Keywords: Cellulose nanocrystal; Cellulose; Nanocomposite; Portland cement; Wood cement panels

Contact information: a: Department of Wood and Paper Science and Technology, Faculty of Natural Resources and Environment, Science and Research Branch, Islamic Azad University, Tehran, Iran; b: Department of Wood Industries, Faculty of, Shahid Rajaee Teacher Training University, Tehran, Iran;

* Corresponding author: hkhademieslam@gmail.com

INTRODUCTION

Cement wood composites have been on the market for over a century (Papadopoulos 2006). Today, wood cement panels have found acceptance in a number of countries as a result of certain desirable characteristics. The development and use of wood-cement panels attest to their attraction as building materials. In addition to their resistance to fire, these materials have a special attraction for use in warm, humid climates (Jorge et al. 2004). The main problem faced during the production of wood-cement composites is the incompatibility between cement and wood. Some soluble chemicals of wood are found to hinder or stop the hydration of cement when they are attacked by the alkaline environment and diffuse into the cement paste, resulting in the lower mechanical strength of wood-cement composites compared with the neat cement (Zhengtian and Moslemi 1986). The coating of wood surface can isolate the wood from the cement paste and enhance the resistance to the alkali or water attack so improve the compatibility between wood and cement (Hou and Zhu 2010). The precise mechanism of inhibition effect of wood on ordinary Portland Cement (OPC) hydration is yet to be fully understood. Two possible mechanisms have been proposed. First is that the extractives composed of various organic compounds form complexes with the metal ions present in the cement solution. This decreases the concentration of Ca2+ ions in the cement and possibly disturbs the equilibrium of the solution, which delays the start of nucleation of Ca(OH)2 and CSH gel (Miller and Moslemi 1991). Another suggested mechanism is that the organic compounds form a thin adsorption layer on the surface of cement grains and slow the hydration process (Gartner et al. 2002).

Due to the extremely small size of cellulose nanocrystals (CNCs), they adsorbed on the cement particles surface and transported water from the capillary pores to the unhydrated cement. The strength improvement reached a maximum value at a CNC concentration of 0.2% by volume (Cao et al. 2015). The dispersion of CNCs can potentially improve the mechanical properties by removing agglomerates, which act as defects or stress concentrators. This shows that the dispersion of CNCs plays a key role in improving the flexural strength of the cement paste, particularly at a high concentration of CNCs (Liu et al. 2019).

— Task description —
Continue the introduction on wood-cement panels and cellulose nanocrystals from the point where it stops. The rows that come next have no connection to the text on wood-cement panels.

— Record set —
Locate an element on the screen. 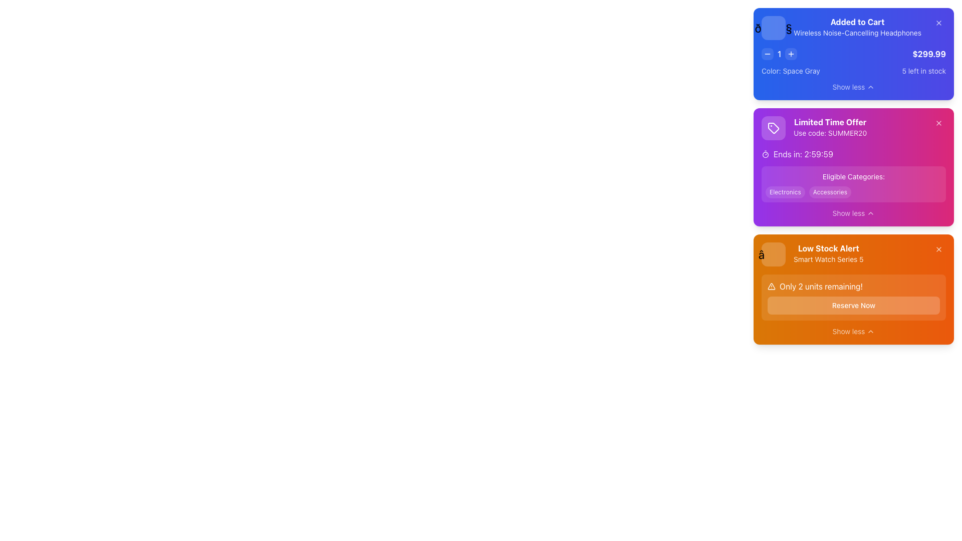 This screenshot has height=541, width=962. the interactive link text located at the bottom of the blue card is located at coordinates (849, 86).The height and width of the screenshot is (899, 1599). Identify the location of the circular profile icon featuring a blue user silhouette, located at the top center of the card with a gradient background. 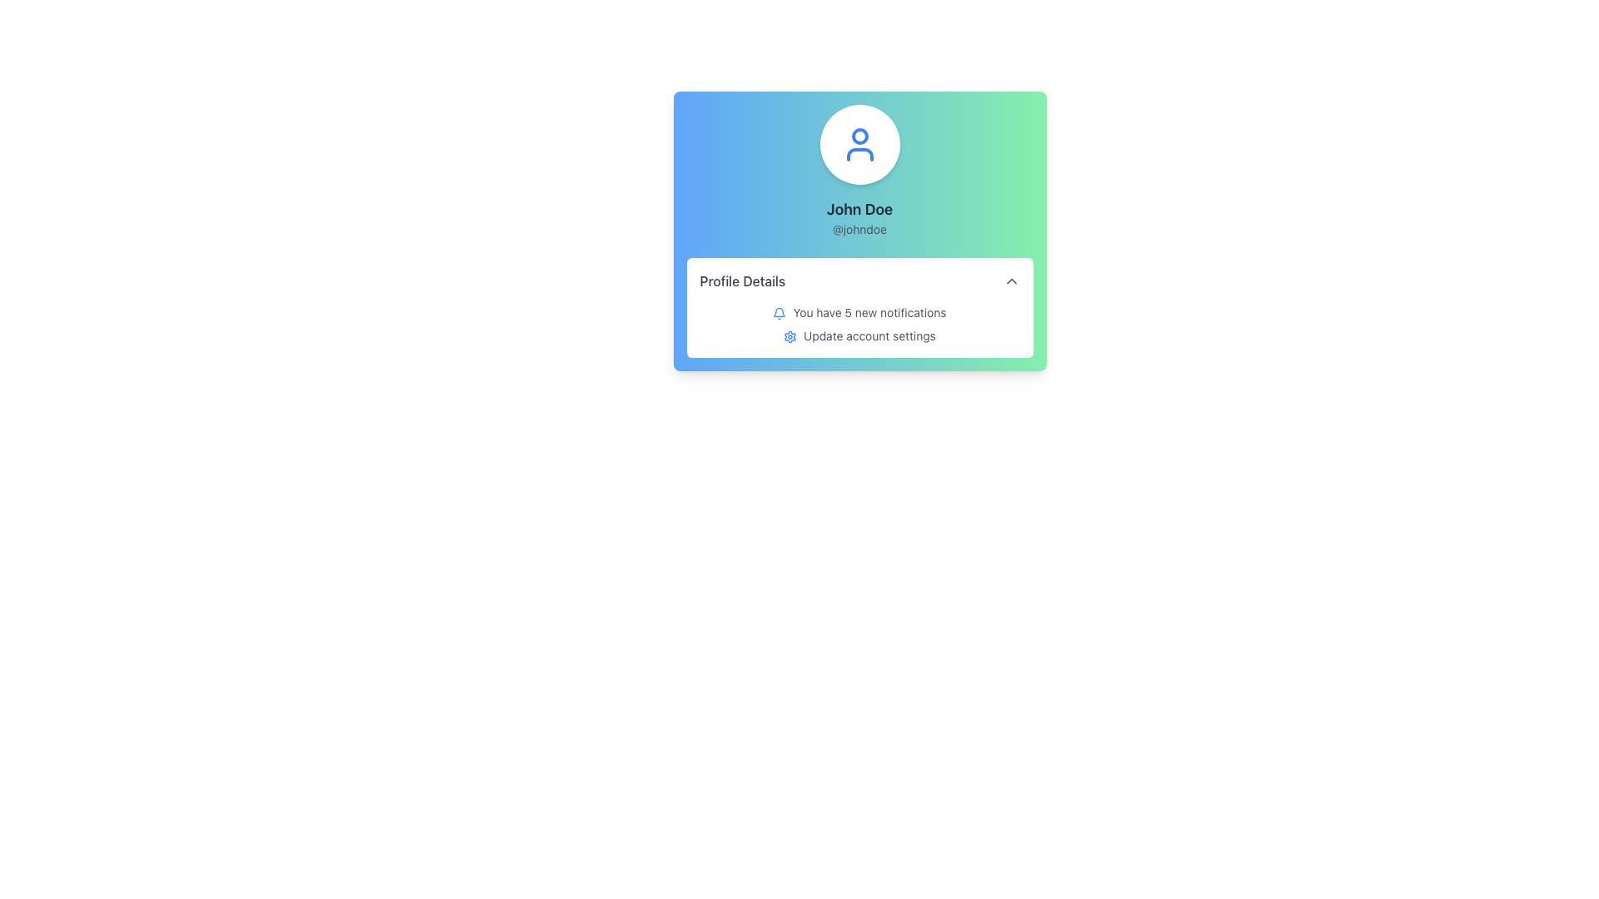
(859, 143).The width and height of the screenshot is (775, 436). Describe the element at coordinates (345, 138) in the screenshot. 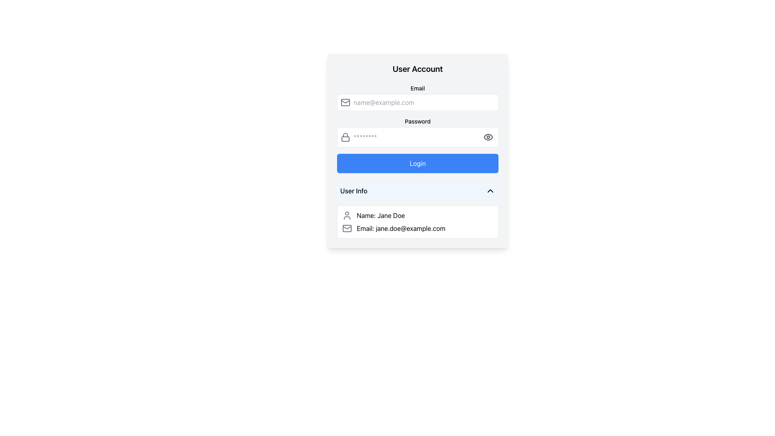

I see `the lock icon body element, which is positioned to the left of the password input field in the login form` at that location. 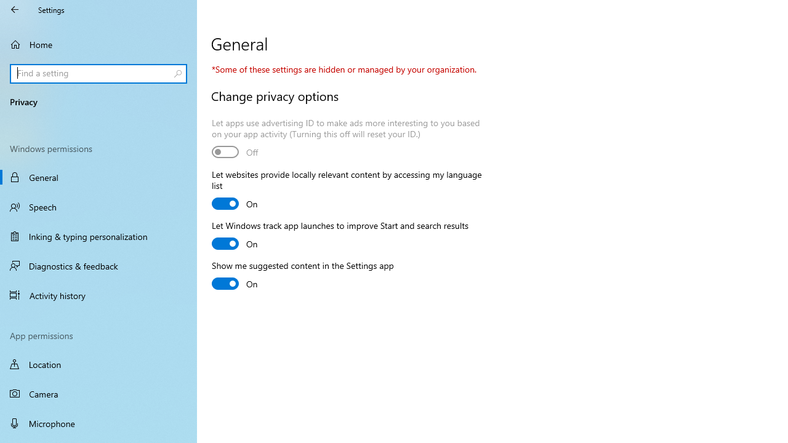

— Written response —
The dispersion of CNCs can potentially improve the mechanical properties by removing agglomerates. There have been two common methods to disperse the agglomerated nanoparticles. The first method is to use mechanical energy to separate the particles. The second method alter is to the surface energy of the particles by surfactants (Cao et al. 2016).

Development of novel bio-based nanocomposites is fundamental to reduce the dependence on fossil resources and provide a sustainable future. In light of this global problem, cellulose nanocrystals (CNCs) have attracted interest due to their remarkable mechanical properties (Benavides 2011; Taghiyari et al. 2020). Cellulose nanocrystals (CNCs) are crystalline nanoparticles made from cellulose, and they are highly relevant for the development of new bio-based materials with enhanced properties. They are a potential nanocomposite reinforcement agent given their relatively low density (1.6 g/mL), high strength (10 GPa), and high modulus (143 GPa) (Šturcova 2005). CNCs can also be processed into materials with unique optical properties that reflect a specific wavelength of light or are transparent (Shopsowitz et al. 2010). They are relevant for the preparation of biomedical devices, implants, and textiles given that they are biocompatible and nontoxic (Azizi Samir et al. 2005). CNCs have been successfully used in many applications such as additives (to adhesives, paper-based products, drilling fluids, and cement-based materials), food coatings, transparent-flexible electronics, catalysis support structures, and many biomedical applications (Zubik et al. 2017). Moreover, CNCs are extensively available all around the world and a potential byproduct of the future cellulosic biofuels industry (Fu et al. 2017).

Cellulose nanocrystals are renewable and low-cost nanomaterials with important optical and mechanical properties. They have been incorporated into renewable polymer matrices to create environmentally friendly nanocomposites with improved mechanical properties. Cellulose is the most abundant polymer of earth (Habibi et al. 2010). The first report of a nanocomposite material was done in 1989; researchers from Toyota prepared a polyamide reinforced with montmorillonite clay obtaining significant improvements in tensile strength, modulus, and heat resistance.

The reinforcement effect of nano size fillers is strongly related to their large surface area, which facilitates the stress transfer from the matrix to the filler. Moreover, nanoparticles induce crystallization of the matrix, improving its thermo mechanical properties (Capadona et al. 2007). Currently, there is increased interest in the preparation of nanocomposites from cellulose nanoparticles.

In this study, wood fiber-cement composites were reinforced with CNCs. The morphological, mechanical, and physical properties of wood fiber-cement composites with different compositions were studied.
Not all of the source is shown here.